* _PASSAGE_:
================
The quality of our drinking water meets high standards to ensure the protection of the population. However, the work of Xing-Fang Li, from the Faculty of Medicine & Dentistry's Division of Analytical and Environmental Toxicology, could make water even safer for Canadians.
Li and Steve Hrudey, her co-principal investigator, recently received a Strategic Partnership Grant from the Natural Sciences and Engineering Research Council of Canada (NSERC). The $453,500 grant will allow them to develop their project to identify new water disinfection byproducts that could have an impact on human health.
Disinfection byproducts (DBPs) are additional substances formed as a consequence of the process of water disinfection. "We have to do disinfection to kill pathogens and save lives," says Li. "The natural organic matter in the water reacts with the disinfectant used, and it creates a large number of compounds."
Several byproducts have already been identified and proved to be safe as long as the drinking water follows the standards that determine acceptable concentrations. However, more than 70 per cent of these compounds remain unknown. Li's project to discover them could be the key to understand the possible link established in epidemiological studies between drinking chlorinated water and higher risk of developing bladder cancer and other health conditions.
According to Li, "The current regulated disinfection byproducts are important because this is how we can control that water is properly disinfected. But these regulated byproducts cannot explain the observations that epidemiological studies have reported [like the suggested bladder cancer risk], and we don't know what kind of compounds, if any, may be increasing this risk."
================
* _SUPPLIED ENTRIES_:
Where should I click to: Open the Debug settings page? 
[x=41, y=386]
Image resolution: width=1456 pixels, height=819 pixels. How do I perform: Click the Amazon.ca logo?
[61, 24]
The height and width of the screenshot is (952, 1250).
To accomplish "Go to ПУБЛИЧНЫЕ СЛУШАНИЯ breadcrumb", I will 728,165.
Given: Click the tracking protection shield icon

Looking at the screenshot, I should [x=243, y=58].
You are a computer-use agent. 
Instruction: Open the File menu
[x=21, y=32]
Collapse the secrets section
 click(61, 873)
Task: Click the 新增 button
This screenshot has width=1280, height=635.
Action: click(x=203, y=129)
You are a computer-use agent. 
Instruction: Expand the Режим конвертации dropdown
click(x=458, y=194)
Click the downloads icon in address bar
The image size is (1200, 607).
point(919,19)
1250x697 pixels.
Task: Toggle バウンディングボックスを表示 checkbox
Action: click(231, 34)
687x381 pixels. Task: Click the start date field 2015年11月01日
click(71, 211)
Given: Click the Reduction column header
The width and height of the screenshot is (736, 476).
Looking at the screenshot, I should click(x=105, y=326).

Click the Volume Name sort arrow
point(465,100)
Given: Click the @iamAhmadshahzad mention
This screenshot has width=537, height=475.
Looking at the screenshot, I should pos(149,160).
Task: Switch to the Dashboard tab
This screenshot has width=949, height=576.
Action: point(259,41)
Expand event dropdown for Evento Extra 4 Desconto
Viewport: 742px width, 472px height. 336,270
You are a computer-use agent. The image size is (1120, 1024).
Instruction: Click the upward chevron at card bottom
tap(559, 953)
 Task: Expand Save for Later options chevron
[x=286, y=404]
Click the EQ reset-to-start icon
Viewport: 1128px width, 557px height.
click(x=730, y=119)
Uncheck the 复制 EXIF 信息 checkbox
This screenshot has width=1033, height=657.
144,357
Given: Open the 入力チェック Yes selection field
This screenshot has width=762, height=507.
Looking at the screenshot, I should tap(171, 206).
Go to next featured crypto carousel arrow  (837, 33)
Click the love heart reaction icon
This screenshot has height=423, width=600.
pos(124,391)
================
* _WORK ORDER 1_: Reproduce the drinking water article word for word, starting at "The quality of" and ending at "on human health.".
* _WORK ORDER 2_:
Answer these questions from the drinking water article:
(a) What is the amount of the grant Li and her co-investigator received?
(b) What share of the disinfection byproduct compounds remain unknown?
(c) Who is Li's co-principal investigator?
* _WORK ORDER 3_: Write the next part of the drinking water article, picking up after its final sentence.

* _ANSWER 1_:
The quality of our drinking water meets high standards to ensure the protection of the population. However, the work of Xing-Fang Li, from the Faculty of Medicine & Dentistry's Division of Analytical and Environmental Toxicology, could make water even safer for Canadians.
Li and Steve Hrudey, her co-principal investigator, recently received a Strategic Partnership Grant from the Natural Sciences and Engineering Research Council of Canada (NSERC). The $453,500 grant will allow them to develop their project to identify new water disinfection byproducts that could have an impact on human health.

* _ANSWER 2_:
(a) $453,500
(b) More than 70 per cent
(c) Steve Hrudey

* _ANSWER 3_:
Finding new DBPs won't be an easy task. The grant, provided for three years of research, will help Li's team develop the analytical strategies and methodologies to identify these thousands of chemicals. Since they are present in very low concentrations it will be a challenge to confirm them; it will require additional collaboration from other colleagues within campus to decrypt all the data gathered. Li believes it is a valuable effort because, although there is no immediate danger from these byproducts, identifying these substances may have a positive impact on long-term health.
"The essential goal of my research is that we can ensure the pathogens are totally inactivated and, at the same time, we can minimize the formation of toxic compounds," explains Li. "Our drinking water is safe, but we can make it even better."
"In general water companies care and pay a lot of attention to drinking water safety and pursue a precautionary approach. However they have to operate under what we know. But despite more than 40 years of research in this subject we need a much better understanding of what health risks, if any, may be caused by disinfection byproducts."
In addition to the NSERC grant, Xing-Fang Li's work is supported by the Alberta Innovates Energy and Environmental Solutions; the Water Research Foundation (USA); the Faculty of Medicine & Dentistry; industrial collaborators like EPCOR; colleagues in the United States, and Sciex, a manufacturer of mass spectrometers utilized for the identification of the byproducts. She also gives special credit to many of her students, who have shared her interest in this subject and have joined her research team.
"They have extensive backgrounds in chemistry, engineering or microbiology. That's how my group progresses, because of their diverse contributions to the research program."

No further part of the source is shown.